Monday, September 25, 2006

Where We Are

Not time for much else this Monday morning, so I thought I'd post a few markers to help us see where we are, looking back and ahead, briefly.

This weekend brought us news that by Friday of last week the total number of US military deaths in Iraq and Afghanistan had matched the lives lost in the 9/11 attacks: 2,973. Not that we want to tie the two so closely, since Iraq had nothing to do with 9/11 or any terrorist threat to the U.S., but considering that it was repeatedly used as the rallying point it's not something we can dismiss.

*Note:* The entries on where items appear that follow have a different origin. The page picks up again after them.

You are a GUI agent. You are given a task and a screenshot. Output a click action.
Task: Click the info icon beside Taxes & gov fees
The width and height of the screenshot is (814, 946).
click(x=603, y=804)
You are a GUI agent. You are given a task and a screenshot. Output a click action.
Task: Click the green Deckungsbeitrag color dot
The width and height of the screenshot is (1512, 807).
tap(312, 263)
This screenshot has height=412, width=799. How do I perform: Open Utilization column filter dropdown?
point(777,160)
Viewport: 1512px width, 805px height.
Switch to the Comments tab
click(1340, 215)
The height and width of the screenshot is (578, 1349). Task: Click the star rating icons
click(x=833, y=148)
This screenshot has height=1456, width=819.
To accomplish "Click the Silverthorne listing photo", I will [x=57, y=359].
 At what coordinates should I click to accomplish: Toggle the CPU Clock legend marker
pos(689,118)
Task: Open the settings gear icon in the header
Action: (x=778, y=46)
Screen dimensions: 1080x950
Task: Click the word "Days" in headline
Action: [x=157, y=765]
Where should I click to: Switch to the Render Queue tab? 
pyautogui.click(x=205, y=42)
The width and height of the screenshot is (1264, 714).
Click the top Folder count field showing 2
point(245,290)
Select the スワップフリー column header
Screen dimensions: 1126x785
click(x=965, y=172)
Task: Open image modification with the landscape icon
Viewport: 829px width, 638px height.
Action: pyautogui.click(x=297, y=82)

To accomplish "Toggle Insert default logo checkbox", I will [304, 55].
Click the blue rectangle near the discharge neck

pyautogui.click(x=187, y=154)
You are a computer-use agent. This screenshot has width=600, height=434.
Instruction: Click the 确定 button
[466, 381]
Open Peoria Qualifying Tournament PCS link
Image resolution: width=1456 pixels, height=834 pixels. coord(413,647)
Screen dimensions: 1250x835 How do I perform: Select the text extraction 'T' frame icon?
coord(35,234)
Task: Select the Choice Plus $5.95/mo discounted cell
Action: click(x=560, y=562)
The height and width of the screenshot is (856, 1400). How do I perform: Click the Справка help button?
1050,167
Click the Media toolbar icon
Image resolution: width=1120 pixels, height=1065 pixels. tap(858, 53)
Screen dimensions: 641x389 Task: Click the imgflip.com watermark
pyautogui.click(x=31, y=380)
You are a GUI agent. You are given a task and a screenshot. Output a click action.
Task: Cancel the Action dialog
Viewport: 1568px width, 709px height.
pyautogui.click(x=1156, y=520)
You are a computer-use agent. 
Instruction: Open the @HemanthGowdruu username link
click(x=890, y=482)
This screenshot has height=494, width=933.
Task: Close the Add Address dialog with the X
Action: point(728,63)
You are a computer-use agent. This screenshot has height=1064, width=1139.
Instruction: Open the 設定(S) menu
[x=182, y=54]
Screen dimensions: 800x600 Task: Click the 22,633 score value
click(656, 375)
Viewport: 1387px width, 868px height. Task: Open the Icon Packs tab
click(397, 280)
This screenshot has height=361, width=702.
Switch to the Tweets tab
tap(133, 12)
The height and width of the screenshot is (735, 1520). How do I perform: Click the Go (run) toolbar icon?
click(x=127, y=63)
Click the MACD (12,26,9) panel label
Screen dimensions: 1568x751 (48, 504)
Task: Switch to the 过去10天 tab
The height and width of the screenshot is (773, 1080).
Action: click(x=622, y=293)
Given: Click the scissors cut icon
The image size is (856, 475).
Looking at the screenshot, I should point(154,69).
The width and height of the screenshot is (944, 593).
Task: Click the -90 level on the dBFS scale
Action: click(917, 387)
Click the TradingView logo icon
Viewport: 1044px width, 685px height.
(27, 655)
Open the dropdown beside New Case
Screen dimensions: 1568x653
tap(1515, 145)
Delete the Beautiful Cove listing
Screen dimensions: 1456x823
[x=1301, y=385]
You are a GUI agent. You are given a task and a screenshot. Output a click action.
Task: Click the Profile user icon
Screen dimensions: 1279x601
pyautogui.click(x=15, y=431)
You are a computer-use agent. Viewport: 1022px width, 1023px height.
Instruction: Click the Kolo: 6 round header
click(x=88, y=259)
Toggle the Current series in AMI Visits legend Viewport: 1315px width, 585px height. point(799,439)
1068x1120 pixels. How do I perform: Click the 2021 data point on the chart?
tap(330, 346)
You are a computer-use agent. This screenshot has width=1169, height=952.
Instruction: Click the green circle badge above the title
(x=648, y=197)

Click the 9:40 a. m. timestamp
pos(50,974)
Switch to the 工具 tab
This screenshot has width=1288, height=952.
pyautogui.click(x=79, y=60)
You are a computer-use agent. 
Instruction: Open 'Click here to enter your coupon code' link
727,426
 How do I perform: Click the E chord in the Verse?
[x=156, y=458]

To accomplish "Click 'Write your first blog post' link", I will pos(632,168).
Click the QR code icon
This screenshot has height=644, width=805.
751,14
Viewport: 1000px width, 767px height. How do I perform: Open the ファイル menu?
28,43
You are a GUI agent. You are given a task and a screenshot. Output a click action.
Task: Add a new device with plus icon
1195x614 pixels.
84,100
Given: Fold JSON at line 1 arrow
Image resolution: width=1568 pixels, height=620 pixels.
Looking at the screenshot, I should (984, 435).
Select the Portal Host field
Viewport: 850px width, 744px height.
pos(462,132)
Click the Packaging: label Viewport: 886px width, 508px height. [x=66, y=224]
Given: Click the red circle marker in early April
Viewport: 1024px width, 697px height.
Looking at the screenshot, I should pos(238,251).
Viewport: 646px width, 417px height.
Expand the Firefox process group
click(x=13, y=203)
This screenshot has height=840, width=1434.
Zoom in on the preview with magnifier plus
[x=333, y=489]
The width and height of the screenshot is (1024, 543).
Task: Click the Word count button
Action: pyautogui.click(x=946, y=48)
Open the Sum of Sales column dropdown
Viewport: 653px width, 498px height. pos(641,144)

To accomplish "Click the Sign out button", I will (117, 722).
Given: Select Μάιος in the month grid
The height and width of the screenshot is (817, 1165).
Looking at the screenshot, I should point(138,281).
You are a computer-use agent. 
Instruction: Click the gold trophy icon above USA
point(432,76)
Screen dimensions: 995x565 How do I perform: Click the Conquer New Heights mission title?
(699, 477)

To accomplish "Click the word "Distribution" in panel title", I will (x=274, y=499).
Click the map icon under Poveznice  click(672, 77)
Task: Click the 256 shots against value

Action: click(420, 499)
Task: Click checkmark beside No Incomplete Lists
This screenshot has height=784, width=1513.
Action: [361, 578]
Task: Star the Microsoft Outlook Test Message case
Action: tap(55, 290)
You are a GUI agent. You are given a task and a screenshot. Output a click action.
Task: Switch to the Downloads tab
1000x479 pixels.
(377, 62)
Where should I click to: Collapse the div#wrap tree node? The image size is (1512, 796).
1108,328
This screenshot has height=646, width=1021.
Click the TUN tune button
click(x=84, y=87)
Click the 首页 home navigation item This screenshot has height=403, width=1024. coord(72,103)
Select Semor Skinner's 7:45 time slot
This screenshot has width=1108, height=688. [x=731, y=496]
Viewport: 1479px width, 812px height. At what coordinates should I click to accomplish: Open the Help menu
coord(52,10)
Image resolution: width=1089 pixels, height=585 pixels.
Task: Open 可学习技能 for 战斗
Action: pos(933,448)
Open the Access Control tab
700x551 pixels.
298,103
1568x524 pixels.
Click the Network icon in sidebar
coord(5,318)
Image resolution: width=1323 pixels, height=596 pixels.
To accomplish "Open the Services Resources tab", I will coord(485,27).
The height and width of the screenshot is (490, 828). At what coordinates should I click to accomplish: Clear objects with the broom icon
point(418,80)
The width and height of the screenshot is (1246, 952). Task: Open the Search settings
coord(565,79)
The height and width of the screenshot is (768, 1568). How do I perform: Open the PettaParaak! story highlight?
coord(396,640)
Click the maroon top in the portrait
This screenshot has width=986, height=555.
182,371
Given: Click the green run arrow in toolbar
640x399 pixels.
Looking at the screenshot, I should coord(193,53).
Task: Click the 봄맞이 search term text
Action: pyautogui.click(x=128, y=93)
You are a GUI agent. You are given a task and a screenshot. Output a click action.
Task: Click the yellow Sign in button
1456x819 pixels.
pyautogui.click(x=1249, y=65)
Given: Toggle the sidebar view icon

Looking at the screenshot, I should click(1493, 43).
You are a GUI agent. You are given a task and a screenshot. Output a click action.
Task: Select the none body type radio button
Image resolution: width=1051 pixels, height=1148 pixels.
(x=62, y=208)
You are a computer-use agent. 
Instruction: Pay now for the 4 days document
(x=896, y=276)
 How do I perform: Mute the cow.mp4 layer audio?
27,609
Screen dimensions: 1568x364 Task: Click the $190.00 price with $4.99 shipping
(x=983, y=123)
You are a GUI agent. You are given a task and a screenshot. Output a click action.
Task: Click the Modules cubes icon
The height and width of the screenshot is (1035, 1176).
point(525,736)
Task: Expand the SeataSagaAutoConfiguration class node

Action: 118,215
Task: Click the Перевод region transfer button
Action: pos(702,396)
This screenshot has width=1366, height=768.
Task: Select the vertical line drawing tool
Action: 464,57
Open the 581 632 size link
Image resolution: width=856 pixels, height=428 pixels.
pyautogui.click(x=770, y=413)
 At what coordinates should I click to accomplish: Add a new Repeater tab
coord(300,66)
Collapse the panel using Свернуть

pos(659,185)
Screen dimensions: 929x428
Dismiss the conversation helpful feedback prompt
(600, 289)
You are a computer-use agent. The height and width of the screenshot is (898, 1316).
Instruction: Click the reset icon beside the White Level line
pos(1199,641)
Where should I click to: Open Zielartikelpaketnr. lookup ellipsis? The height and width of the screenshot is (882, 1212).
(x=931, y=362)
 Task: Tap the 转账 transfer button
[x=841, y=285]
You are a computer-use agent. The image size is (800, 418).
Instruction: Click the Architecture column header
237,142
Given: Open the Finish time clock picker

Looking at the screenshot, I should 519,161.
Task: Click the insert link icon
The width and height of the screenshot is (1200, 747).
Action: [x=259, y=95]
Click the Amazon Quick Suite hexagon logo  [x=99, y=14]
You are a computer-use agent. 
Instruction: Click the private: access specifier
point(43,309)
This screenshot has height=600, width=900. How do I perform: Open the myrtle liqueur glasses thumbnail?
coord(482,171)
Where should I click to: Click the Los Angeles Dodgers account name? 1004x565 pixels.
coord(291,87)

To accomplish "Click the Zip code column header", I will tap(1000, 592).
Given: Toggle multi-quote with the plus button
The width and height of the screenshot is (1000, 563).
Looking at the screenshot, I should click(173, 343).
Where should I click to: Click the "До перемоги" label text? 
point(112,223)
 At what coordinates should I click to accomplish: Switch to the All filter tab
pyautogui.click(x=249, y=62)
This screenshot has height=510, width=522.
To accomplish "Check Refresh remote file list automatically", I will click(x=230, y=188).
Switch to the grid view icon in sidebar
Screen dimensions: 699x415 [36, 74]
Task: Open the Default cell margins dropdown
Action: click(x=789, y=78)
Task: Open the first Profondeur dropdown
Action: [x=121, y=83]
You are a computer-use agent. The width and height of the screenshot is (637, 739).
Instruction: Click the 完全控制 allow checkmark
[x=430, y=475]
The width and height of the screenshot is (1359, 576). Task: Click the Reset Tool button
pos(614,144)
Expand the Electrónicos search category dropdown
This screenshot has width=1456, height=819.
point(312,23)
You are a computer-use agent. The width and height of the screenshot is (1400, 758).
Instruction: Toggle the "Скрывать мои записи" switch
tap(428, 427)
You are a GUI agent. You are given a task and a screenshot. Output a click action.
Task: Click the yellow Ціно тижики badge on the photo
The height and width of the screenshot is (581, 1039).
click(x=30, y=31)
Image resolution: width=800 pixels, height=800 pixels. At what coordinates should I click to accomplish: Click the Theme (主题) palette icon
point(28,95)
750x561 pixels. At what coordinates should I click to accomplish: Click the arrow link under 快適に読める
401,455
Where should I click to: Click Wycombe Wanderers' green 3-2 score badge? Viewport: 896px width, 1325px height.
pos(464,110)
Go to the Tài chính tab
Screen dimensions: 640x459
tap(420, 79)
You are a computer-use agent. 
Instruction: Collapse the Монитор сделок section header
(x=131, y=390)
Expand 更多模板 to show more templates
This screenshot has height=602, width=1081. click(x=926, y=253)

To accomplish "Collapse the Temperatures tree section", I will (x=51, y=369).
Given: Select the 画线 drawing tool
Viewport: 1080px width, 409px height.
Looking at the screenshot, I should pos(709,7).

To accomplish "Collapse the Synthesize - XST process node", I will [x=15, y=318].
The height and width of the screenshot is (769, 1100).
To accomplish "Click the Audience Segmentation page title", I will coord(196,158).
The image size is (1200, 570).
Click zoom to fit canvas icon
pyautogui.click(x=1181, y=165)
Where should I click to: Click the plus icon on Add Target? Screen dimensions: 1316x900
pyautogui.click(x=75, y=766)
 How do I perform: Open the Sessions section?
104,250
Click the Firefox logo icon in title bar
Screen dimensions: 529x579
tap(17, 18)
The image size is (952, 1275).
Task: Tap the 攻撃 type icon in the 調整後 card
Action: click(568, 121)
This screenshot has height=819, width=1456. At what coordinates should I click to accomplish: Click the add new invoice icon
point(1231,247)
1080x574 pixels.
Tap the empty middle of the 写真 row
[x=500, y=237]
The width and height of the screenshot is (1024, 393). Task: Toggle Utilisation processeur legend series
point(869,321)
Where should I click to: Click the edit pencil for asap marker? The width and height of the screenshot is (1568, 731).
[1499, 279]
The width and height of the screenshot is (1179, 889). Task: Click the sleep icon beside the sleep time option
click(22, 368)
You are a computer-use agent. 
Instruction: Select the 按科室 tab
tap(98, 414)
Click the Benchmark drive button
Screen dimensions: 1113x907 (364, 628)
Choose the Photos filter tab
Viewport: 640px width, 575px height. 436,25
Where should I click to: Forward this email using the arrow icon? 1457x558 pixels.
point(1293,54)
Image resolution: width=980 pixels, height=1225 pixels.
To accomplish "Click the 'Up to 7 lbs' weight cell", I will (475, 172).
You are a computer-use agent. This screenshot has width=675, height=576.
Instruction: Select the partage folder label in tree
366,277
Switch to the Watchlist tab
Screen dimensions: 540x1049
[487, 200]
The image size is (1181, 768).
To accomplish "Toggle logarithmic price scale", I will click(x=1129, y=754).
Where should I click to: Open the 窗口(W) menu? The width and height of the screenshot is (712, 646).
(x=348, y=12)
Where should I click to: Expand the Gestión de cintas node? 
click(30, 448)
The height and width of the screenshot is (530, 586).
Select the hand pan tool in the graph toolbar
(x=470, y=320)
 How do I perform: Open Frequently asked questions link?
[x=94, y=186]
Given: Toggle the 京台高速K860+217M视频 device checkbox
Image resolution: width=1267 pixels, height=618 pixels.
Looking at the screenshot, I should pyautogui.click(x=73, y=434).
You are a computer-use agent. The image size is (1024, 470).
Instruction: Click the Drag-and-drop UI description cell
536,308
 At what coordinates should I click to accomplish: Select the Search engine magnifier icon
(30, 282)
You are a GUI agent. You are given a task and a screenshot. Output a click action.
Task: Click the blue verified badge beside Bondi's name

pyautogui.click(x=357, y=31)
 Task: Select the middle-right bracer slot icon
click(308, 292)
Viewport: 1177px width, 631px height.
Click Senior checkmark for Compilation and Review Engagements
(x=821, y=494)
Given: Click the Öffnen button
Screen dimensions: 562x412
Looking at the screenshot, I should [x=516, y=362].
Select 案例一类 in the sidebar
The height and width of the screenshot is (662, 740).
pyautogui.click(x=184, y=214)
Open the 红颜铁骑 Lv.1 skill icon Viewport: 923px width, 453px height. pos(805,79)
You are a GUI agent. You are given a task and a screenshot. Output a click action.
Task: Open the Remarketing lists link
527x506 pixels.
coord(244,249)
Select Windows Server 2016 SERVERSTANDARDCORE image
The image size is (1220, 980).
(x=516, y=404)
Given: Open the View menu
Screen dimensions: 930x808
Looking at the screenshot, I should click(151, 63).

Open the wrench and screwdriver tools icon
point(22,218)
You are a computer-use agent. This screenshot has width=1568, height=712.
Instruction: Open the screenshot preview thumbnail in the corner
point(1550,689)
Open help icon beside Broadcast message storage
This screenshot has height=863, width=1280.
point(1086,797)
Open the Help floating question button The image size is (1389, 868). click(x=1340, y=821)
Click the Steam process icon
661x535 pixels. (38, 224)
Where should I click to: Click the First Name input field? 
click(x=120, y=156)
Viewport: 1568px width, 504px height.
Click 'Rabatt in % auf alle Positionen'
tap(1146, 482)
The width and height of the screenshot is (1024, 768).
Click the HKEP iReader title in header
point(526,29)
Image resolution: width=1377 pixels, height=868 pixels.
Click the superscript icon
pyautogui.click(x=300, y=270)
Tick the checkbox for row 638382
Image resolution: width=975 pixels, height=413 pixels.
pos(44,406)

I'm discouraged that despite many strong and serious reservations there's little to no sign of a fight coming from any Democrat over the sham "compromise" deal reached last week, wherein the White House still got what it wanted (a continued license to engage in torture) while the GOP got to play human rights advocates via a small group of Republican resistors headed by Senator John McCain.
"It only takes 30 seconds or so to see that the Senators have capitulated entirely, that the U.S. will hereafter violate the Geneva Conventions... and that there will be very little pretense about it," according to Marty Lederman, an international law professor at Georgetown University School of Law, who suggested that the White House had gotten the better of the rebels.

Please keep in mind that deals of this type are part of an ongoing effort to retroactively save the skins of Bush and other top administration officials by retroactively decriminalizing activities that could, currently, see them up for prosecution.

Meanwhile, we're closing in on the mid-term elections and for a variety of reasons even some Republicans are becoming wary of electronic voting machines. Maybe a select few of them are justifiably afraid. A gambler who's gained from loaded dice is going to be more prone to worry in the future about others discovering the trick and using it to their advantage. Machines without a paper trail - including a viewing window so a voter can see how his or her vote was recorded - should not be in use anywhere.

2 Comments:

Blogger Doc Nebula said...

Excellent post. It is good to keep track of these various milestones. I'm going to see what I can do to drive a little more traffic your way, as I think you can be quite a good poli blogger when you focus on it, as you're doing here. You merit more eyes on the page.

10:29 AM  
Blogger Mike Norton said...

Thanks! I'll have to check the settings as this comment didn't copy to my email. I saw that you'd been talking things up as I followed some of the traffic back up stream to your comments on a couple of the poli-blogs.

I'll try to shine a little here, though so far it's not much more than small clusters of links.